Your task is to transcribe the entries below exactly, from their first line down to the line containing "Viewport: 1454px width, 712px height.", and to stop there.

▶ **SOURCE DATA**:
§ §
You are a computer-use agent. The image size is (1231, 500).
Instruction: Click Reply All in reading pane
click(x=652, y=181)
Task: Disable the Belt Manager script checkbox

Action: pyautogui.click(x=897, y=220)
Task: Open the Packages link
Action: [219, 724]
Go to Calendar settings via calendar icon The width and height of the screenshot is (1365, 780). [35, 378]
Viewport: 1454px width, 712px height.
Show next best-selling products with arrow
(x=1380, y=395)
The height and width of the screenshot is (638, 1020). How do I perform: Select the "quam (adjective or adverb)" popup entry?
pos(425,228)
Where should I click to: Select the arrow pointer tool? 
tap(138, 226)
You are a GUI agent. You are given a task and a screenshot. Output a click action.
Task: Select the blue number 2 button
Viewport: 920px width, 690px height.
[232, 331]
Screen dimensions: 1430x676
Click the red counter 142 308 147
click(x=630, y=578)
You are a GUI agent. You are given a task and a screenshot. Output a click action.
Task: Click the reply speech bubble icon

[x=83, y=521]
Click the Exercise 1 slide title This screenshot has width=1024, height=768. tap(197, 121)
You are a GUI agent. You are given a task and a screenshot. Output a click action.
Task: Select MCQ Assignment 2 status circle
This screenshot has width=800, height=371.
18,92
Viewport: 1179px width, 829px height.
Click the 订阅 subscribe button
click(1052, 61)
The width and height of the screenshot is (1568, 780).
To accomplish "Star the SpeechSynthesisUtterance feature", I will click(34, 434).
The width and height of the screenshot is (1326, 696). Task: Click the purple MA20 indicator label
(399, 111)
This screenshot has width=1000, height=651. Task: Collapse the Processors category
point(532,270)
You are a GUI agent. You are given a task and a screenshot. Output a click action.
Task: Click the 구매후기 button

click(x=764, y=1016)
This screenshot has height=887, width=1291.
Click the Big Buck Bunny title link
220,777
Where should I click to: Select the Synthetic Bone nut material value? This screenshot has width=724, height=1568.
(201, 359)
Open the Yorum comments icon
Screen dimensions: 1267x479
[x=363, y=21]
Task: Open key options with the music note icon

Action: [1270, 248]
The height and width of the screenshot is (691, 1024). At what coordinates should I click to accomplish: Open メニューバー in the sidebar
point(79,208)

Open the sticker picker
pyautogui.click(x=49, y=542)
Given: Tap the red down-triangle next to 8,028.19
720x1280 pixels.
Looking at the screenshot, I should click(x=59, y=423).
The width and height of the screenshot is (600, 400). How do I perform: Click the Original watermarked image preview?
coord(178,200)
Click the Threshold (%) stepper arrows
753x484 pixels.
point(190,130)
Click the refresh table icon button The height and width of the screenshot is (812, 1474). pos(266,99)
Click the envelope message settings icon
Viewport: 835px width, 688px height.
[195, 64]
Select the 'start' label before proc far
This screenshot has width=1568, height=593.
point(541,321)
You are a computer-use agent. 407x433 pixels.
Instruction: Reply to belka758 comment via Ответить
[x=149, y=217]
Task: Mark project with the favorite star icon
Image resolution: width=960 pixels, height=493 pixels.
§ §
▶ **OUTPUT FOR THIS EXERCISE**:
You are a computer-use agent. The image size is (1231, 500).
Instruction: Click Reply All in reading pane
click(x=652, y=181)
Task: Disable the Belt Manager script checkbox

Action: pyautogui.click(x=897, y=220)
Task: Open the Packages link
Action: [219, 724]
Go to Calendar settings via calendar icon The width and height of the screenshot is (1365, 780). [35, 378]
Viewport: 1454px width, 712px height.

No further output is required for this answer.